AbstractCancer cell therapy using cytotoxic T lymphocytes (CTL) or mesenchymal stem cells (MSC) possesses hurdles due to the cells, susceptibility to host induced changes. Here, versatile inanimate broadly applicable nanovesicles, termed immunotherapeutic‐nano‐ghosts (iNGs), are armed with inherent surface‐associated targeting and therapeutic capabilities in which the promise and benefits of MSC therapy and T cell immunotherapy are combined into one powerful off‐the‐shelf approach for treating malignant diseases.
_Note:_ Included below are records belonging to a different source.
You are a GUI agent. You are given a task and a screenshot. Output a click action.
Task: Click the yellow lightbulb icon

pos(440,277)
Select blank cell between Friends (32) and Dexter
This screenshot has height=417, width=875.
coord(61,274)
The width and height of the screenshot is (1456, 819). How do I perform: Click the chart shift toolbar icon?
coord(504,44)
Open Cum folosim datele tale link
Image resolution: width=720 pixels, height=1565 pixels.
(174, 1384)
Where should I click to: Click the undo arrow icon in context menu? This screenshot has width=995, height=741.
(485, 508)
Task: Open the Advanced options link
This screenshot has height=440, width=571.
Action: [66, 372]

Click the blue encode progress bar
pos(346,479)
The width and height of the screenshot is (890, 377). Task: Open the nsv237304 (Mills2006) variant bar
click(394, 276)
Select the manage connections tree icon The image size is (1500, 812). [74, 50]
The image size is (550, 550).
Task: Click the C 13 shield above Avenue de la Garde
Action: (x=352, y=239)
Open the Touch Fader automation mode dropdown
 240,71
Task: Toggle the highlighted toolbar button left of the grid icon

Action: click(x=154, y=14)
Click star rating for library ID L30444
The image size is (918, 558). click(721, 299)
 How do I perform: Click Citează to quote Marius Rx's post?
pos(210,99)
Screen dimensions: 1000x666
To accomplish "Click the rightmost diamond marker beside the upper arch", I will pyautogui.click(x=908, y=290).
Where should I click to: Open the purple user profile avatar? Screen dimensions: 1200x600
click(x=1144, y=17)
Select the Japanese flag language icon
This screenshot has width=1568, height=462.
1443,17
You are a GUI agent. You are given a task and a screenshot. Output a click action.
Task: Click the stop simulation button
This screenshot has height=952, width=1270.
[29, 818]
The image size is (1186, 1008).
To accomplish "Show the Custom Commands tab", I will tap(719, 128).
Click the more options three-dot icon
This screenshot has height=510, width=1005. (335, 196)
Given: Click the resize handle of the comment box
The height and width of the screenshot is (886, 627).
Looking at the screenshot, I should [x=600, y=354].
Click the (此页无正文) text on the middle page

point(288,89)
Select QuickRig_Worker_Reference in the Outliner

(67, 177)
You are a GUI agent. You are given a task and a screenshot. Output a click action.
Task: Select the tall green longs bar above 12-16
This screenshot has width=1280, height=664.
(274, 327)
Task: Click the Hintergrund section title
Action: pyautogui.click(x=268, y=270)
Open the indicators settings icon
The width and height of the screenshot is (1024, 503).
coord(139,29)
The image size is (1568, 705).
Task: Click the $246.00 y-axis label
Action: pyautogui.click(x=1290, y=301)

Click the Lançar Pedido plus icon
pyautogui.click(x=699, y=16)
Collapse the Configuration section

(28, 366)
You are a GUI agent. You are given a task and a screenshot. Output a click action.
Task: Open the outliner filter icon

To mimic the cytotoxic or immunosuppressive functions of T cells, iNG are produced from MSC that were genetically engineered (GE) or metabolically manipulated to express additional membrane‐bound proteins, endowing the NGs derived therefrom with additional surface‐associated functions such as tumor necrosis factor (TNF)‐related apoptosis‐inducing ligand (TRAIL). iNGs from GE‐MSCs (GE‐iNGs) show superior TRAIL retention and induce apoptosis in different cancer cell lines in vitro. In vivo studies on a human melanoma model demonstrate that a systemic, three‐day frequency, administration of GE‐iNGs result in tumor inhibition comparable to a six orders of magnitude higher concentration of soluble TRAIL. The iNGs are therefore a promising nanovesicle platform that can affect tumors in a non‐immunogenic manner while avoiding the need for a highly effective therapeutic concentration.